The greatest New Year's film of all time is a 1975 Russian movie called The Irony of Fate or Enjoy Your Bath!


So maybe this post should be Mosfilm Versifier?





The movie is a romantic comedy, I guess: there are mistaken identities and drunken misunderstandings, a lopsided love triangle, witty one-liners and lots and lots of music. So it's part of a long tradition that goes back to Shakespeare and then stretching way back at least to Aristophanes.

But the plot and characters are utterly and unmistakably Soviet: specifically, mid-seventies Moscow and St. Petersburg Soviet. The entire plot of the film is centered around the fact that in the '50s all of the skyscrapers were huge, hulking, identical monoliths that architects call the Brutalist School. 

The story goes like this: on New Year's Eve a guy gets drunk with some buddies in a Moscow public bath, they go to the airport to see one of them off, and the wrong guy gets on the plane to St. Petersburg. Dead drunk, he gives a cab the address, goes to what he thinks is his building and his apartment, uses his key to get in, and falls asleep on the couch. Unbeknownst to him, the owner of the St. Petersburg apartment is a lovely woman waiting for her fiancée to arrive. And it goes on from there.

It's completely implausible even for the USSR, but it's a lot easier to suspend disbelief when the lock makers all work in the same factory, the architects all go to the same Party meetings and the city planners are working from identical blueprints. 

Basically, the film is It's a Wonderful Life for people my age in Eastern Europe. It's just not the New Year without it, so every station (all four of them!) play it at least twice that night. It's got drama, heartbreak, sarcasm, hilarity, showers with clothes on, songs performed by the characters and lots and lots of poetry.

We're not talking greeting card verse, either: Pasternak, Tsvetaeva, Akhmadulina. It's like a Tom Hanks/Meg Ryan movie with lyrics provided by Robert Frost, Anne Sexton and Adrienne Rich. And it's what introduced me to the poet Yevgeny Yevtushenko: a broad, stereotypical writer, almost a parody of a contemporary poet. He's egotistical, self-aggrandizing, always scheming for the next speaking gig or international edition of his work.
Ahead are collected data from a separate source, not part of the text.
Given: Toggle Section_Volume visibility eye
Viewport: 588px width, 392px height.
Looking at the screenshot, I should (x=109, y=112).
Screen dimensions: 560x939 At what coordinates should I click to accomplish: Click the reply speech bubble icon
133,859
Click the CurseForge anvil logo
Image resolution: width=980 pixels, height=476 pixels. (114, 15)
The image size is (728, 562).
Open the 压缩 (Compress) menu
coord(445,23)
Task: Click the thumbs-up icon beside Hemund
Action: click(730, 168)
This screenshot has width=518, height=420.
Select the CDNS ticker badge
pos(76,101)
Look at this pretentious douchebag here...
He's also insanely talented, a provocateur with real depth along with real mastery of his craft. Unfortunately, he tends to auto-translate, the raging egomaniac. So most of the translations are terrible, which I think might account for why he's not as well known to English-speaking audiences as some of his contemporaries with better translators.
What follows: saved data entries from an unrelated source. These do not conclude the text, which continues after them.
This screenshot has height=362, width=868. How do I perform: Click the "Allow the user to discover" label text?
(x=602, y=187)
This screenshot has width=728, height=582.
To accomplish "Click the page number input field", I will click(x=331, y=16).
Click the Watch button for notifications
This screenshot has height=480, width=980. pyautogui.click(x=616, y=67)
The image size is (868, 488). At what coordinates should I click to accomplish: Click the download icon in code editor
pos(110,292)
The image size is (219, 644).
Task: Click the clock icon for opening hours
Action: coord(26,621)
But this is the song from the opening credits, in a clumsy and barely passable translation. There's a lot of nuance missing, but it gives the basic gist of things.


"Here is what..."
Yevgeny Yevtushenko, trans. Albert C. Todd

To B. Akhmadulina

Here is what is happening to me:
my old friend doesn't come to visit,
and in idle vanity
come various folk, not those who should.
And he
      goes about somewhere not with those he should
and he understands that too,
and our dischord is not cleared up,
and both of us suffer from this.
Here is what is happening to me:
Not the right girl at all comes to visit,
she puts her hands on my shoulders
and steals me from another.
And that one--
              tell me for God's sake,
on whose shoulders does she put her hands?
That one
        from whom I was stolen
in vengeance also will begin to steal.
She won't respond immediately this way,
but will live in a struggle with herself
and unaware will select
someone superfluous for her.
Oh, how many nervous
                    and unhealthy,
unnecessary involvements,
                         unnecessary friendships!
Something rabidly desperate in me!
Oh, somebody,
             come,
                  break up
the conjunction
               of people alien to one another
and the estrangement
                    of souls that are kindred.






You've definitely got the love triangle, some of the torture and torment and confusion. But you're missing the touches, words like "осатаненность" ("Satan" is the root word) instead of "rabidly desperate" and even simple things like "Oh, anyone come" versus "Oh, someone come." But maybe it's possible to catch some of the meaning from the music in the above video.

So although it's kind of sad to have such a buffoon as my favorite Russian poet, there's something both accessible and hidden in his work that catches me. You could do better, but you could do a lot worse, too. I think that might be the story of my life in literature, actually.

__________________________

On that note, this ends my big experiment — sorry to finish with a fair-to-poor translation, but I figured in true Eliotic tradition I'd finish with a whimper.

The blog started on a whim and continued through many a whining, resentful night, but it's been really gratifying to have your participation. I've done what I could to keep myself entertained, hopefully it wasn't too annoying or at least not impossible to ignore when it was. Thanks for coming along for the ride, it's been great to have your votes, comments, poems, ideas.

I'll have wrap-up and off-color commentary tomorrow, but for now, Happy Old Year 2010, Happy New Year 2011! 

And always remember: "I'm not your flowerpot."